Wat zeggen deze cijfers niet?

De besproken ritten zijn afhankelijk van een aantal variabelen. Zo zijn de treinreizen bijvoorbeeld gebaseerd op een enkeltje, terwijl een rit al snel goedkoper kan zijn met een daluren- of trajectabonnement. Verander je in Nederland van aanbieder - stap je bijvoorbeeld over van een NS-trein op een Rotterdamse RET-bus - dan betaal je tweemaal de opstapkosten. Sommige vervoerders hebben afgesproken die kosten te schrappen als je tussen hen overstapt, zoals het geval is bij het ritje tussen Coevorden en Sleen.

Bij de berekeningen van het ov is gekeken van station/halte naar station. Daar is dus bij de uitstoot en prijs geen rekening gehouden met de manier waarop mensen naar het station of de halte zijn gereisd. Het zogeheten voor- en natransport bij treinen leidt tot extra reistijd, kosten en wachttijd. Ook wordt er in dit artikel van uitgegaan dat mensen ofwel alleen met de auto reizen, ofwel alleen met het ov, maar het kan ook een combinatie zijn van die twee.

De berekening voor de auto heeft ook een aantal beperkingen. In de verantwoording leggen we uit van welke gemiddelde auto we uitgaan. De prijs van vaste en variabele kosten verschilt per auto, net als die van brandstof: rijdt een auto op diesel of is hij elektrisch?

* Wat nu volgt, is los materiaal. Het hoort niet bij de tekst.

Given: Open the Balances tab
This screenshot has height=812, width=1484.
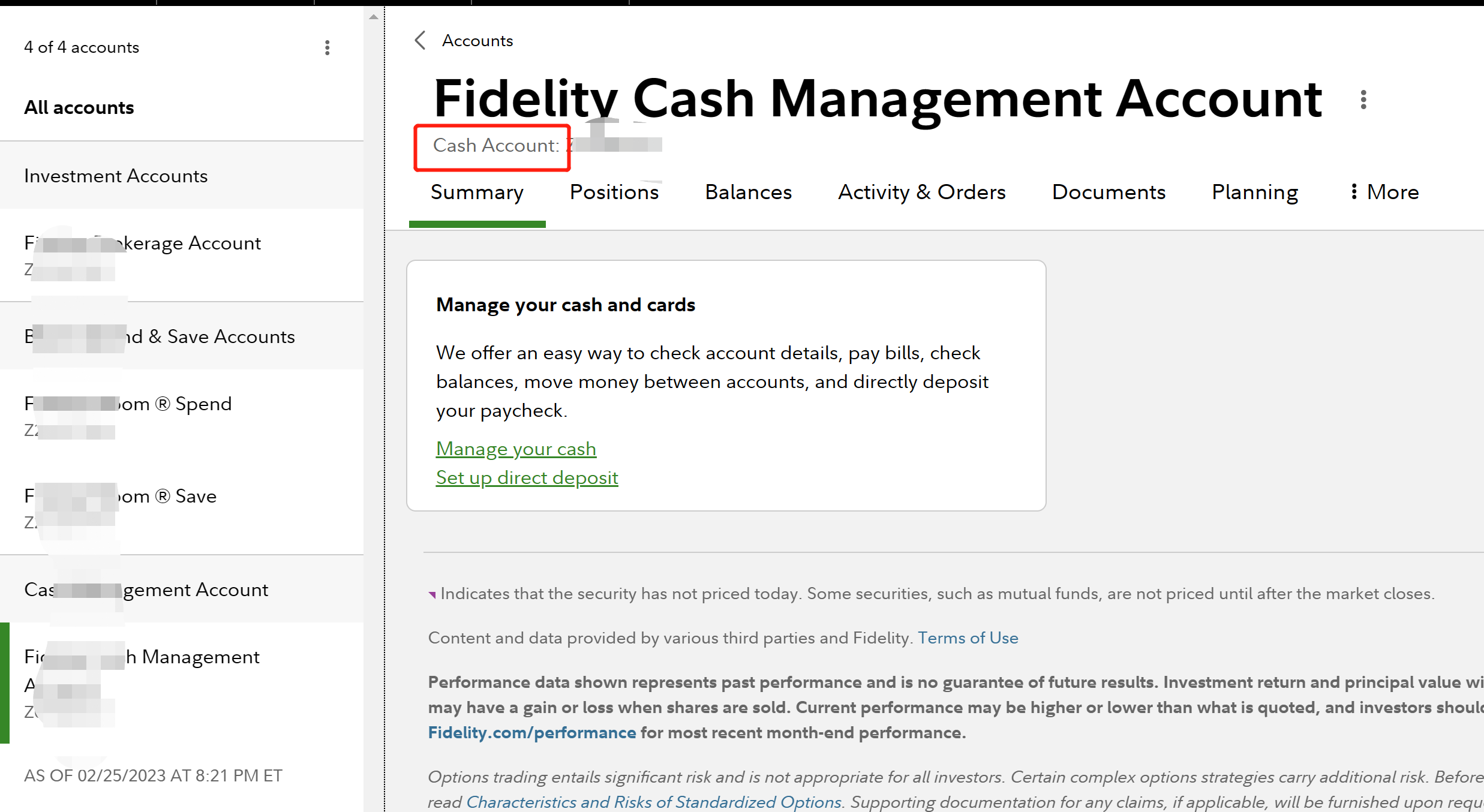Looking at the screenshot, I should pos(748,192).
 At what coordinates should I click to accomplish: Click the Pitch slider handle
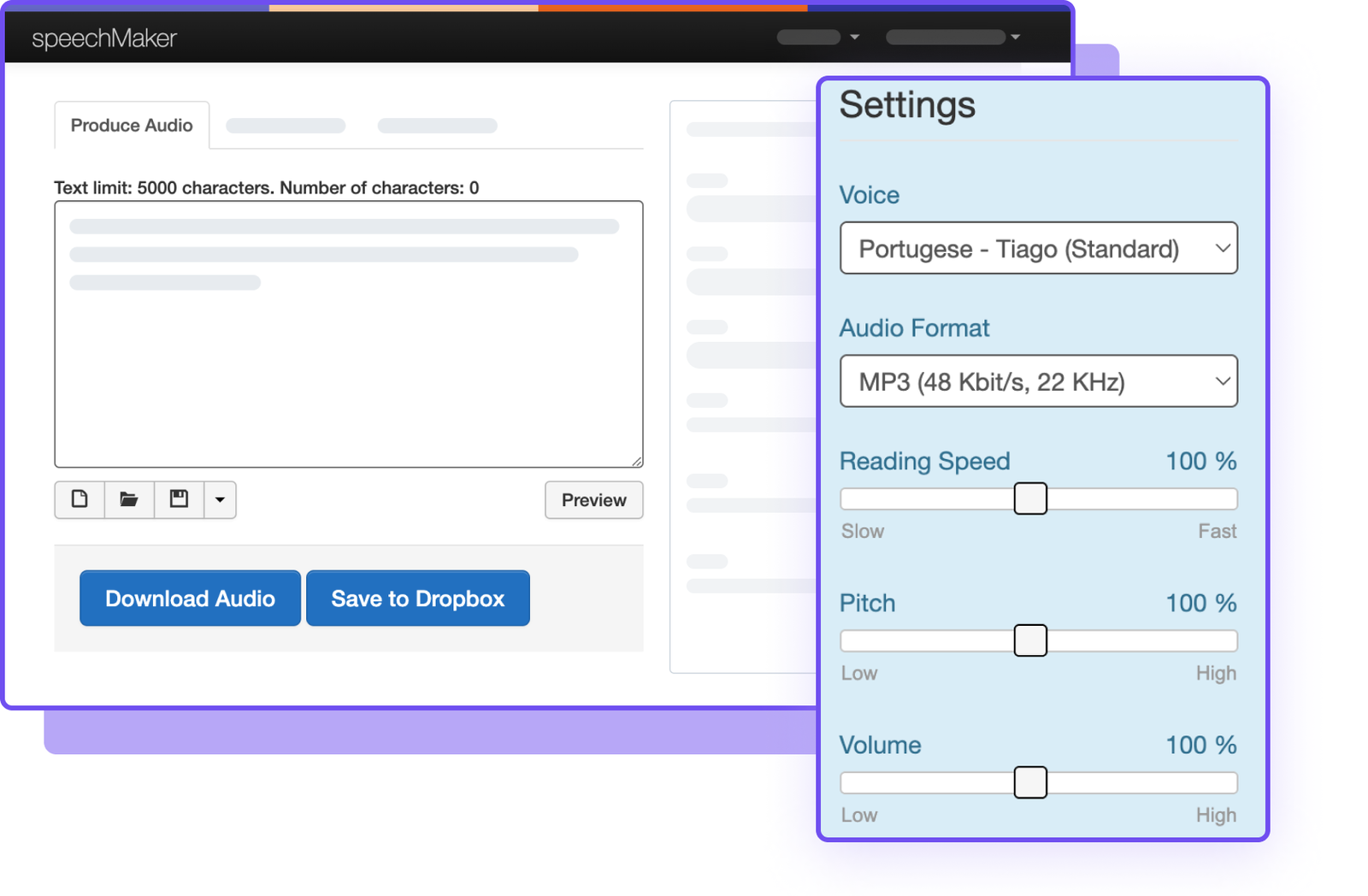pyautogui.click(x=1030, y=640)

Daarbij wordt een auto per ritje goedkoper, omdat de vaste lasten sowieso betaald moeten worden. En zodra er meer mensen gebruik van maken gaan de kosten en de uitstoot per persoon omlaag. Bij de uitstoot is gerekend met de maximale snelheid. Als mensen minder hard rijden is het verbruik en de uitstoot wat lager.